Problem statement:
Copy each of these records line for line, with no changes.

## begin Dataset content

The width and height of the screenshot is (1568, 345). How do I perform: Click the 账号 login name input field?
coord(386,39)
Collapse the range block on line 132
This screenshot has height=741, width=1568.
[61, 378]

## end Dataset content

Written answer:
The width and height of the screenshot is (1568, 345). How do I perform: Click the 账号 login name input field?
coord(386,39)
Collapse the range block on line 132
This screenshot has height=741, width=1568.
[61, 378]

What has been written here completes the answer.